The derailment of the original E.P.A. report was first made known in March by Representative Henry A. Waxman, Democrat of California, chairman of the House Oversight and Government Reform Committee. The refusal to open the e-mail has not been made public.

In early December, the E.P.A.'s draft finding that greenhouse gases endanger the environment used Energy Department data from 2007 to conclude that it would be cost effective to require the nation's motor vehicle fleet to average 37.7 miles per gallon in 2018, according to government officials familiar with the document.

About 10 days after the finding was left unopened by officials at the Office of Management and Budget, Congress passed and President Bush signed a new energy bill mandating an increase in average fuel-economy standards to 35 miles per gallon by 2020. The day the law was signed, the E.P.A. administrator rejected the unanimous recommendation of his staff and denied California a waiver needed to regulate vehicle emissions of greenhouse gases in the state, saying the new law's approach was preferable and climate change required global, not regional, solutions.

California's regulations would have imposed tougher standards.

The Transportation Department made its own fuel-economy proposals public almost two months ago; they were based on the assumption that gasoline would range from $2.26 per gallon in 2016 to $2.51 per gallon in 2030, and set a maximum average standard of 35 miles per gallon in 2020.

The White House, which did not oppose the Transportation Department proposals, has become more outspoken on the need for a comprehensive approach to greenhouse gases, specifically rejecting possible controls deriving from older environmental laws.

In a speech in April, Mr.
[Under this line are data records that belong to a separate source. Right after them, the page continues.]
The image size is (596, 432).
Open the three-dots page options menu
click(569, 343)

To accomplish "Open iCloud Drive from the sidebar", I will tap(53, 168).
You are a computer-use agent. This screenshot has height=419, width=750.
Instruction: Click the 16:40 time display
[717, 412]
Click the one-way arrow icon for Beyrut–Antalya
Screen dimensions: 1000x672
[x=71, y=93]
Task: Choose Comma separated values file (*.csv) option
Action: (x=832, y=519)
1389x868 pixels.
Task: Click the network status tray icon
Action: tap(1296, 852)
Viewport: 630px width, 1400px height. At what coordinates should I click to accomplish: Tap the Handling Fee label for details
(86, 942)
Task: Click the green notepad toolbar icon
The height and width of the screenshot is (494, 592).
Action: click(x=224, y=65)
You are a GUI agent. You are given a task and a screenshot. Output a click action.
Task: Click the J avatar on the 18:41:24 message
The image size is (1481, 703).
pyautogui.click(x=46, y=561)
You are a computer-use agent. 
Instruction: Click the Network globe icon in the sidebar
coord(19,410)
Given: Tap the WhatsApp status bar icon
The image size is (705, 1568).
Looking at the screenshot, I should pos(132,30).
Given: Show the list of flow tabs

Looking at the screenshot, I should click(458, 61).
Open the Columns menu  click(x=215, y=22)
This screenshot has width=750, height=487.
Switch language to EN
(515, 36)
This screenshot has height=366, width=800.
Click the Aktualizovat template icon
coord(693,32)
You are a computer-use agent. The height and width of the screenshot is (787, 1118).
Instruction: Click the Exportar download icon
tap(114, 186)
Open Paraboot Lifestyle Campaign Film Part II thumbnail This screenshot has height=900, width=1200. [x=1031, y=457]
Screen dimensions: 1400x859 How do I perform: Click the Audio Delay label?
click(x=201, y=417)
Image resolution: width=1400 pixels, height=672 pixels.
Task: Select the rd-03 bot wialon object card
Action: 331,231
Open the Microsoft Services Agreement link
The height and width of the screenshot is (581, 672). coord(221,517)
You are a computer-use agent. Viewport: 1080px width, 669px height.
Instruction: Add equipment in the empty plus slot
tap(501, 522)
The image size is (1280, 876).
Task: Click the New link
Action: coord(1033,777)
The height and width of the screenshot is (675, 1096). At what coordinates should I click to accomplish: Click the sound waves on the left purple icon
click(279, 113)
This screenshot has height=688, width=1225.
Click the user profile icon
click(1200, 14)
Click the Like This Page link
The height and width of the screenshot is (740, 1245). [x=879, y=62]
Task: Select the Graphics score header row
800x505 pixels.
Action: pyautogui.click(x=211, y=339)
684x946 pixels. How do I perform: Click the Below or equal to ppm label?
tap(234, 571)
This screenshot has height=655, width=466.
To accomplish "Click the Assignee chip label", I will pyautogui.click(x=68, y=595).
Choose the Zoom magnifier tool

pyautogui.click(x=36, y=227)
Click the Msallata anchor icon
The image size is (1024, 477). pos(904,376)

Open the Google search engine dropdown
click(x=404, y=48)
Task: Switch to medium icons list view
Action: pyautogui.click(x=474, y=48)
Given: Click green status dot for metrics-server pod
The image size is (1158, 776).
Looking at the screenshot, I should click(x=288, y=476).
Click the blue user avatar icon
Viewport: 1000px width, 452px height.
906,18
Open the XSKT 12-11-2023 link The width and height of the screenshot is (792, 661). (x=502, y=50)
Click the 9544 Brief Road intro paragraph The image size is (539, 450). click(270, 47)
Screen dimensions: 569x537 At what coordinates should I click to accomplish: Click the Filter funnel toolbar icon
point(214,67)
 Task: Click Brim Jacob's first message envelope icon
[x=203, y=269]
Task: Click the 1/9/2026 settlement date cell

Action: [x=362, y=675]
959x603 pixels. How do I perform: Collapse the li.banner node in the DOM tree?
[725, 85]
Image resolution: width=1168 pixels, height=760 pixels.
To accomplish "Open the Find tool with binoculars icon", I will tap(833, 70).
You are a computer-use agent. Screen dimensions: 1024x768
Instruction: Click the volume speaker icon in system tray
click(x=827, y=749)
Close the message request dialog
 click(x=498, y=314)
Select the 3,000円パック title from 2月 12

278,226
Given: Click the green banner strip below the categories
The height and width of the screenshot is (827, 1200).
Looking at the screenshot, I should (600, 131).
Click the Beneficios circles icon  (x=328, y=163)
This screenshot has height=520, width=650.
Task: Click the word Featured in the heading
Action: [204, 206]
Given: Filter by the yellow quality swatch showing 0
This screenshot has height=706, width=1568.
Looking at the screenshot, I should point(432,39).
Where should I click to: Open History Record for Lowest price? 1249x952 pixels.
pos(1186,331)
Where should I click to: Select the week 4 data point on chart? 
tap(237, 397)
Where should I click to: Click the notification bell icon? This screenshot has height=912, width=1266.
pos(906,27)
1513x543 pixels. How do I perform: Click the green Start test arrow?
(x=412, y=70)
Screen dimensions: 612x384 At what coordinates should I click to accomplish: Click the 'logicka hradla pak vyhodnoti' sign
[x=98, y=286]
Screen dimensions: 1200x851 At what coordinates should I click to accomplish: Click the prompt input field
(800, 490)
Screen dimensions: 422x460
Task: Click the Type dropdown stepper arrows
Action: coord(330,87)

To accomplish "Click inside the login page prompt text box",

Bush called for an end to the growth of greenhouse gases by 2025 - a timetable slower than many scientists say is required. His chairman of the Council of Environmental Quality, James Connaughton, said a "train wreck" would result if regulations to control greenhouse gases were authorized piecemeal under laws like the Clean Air Act and the Endangered Species Act.

White House pressure to ignore or edit the E.P.A.'s climate-change findings led to the resignation of one agency official earlier this month: Jason Burnett, the associate deputy administrator. Mr. Burnett, a political appointee with broad authority over climate-change regulations, said in an interview that he had resigned because "no more constructive work could be done" on the agency's response to the Supreme Court.

He added, "The next administration will have to face what this one did not."

The House Select Committee for Energy Independence and Global Warming, led by Representative Edward J. Markey, Democrat of Massachusetts, has been seeking the discarded E.P.A. finding on the dangers of climate change.

After reading it last week, Mr. Markey's office sent a letter to Mr. Bush saying, "E.P.A. Administrator Stephen Johnson determined that man-made global warming is unequivocal, the evidence is compelling and robust, and the administration must act to prevent harm rather than wait for harm to occur."

Simultaneously, Mr. Waxman's committee is weighing its response to the White House's refusal to turn over subpoenaed documents relating to the E.P.A.'s handling of recent climate-change and air-pollution decisions. The White House, which has turned over other material to the committee, last week asserted a claim of executive privilege over the remaining documents.

In an interview on Sunday, Mr. Fratto, the White House spokesman, said the committee chairmen did not understand the legal precedent underlying executive privilege. "There is a long legal history supporting the principle that the president should have the candid advice of his advisers," Mr. Fratto said.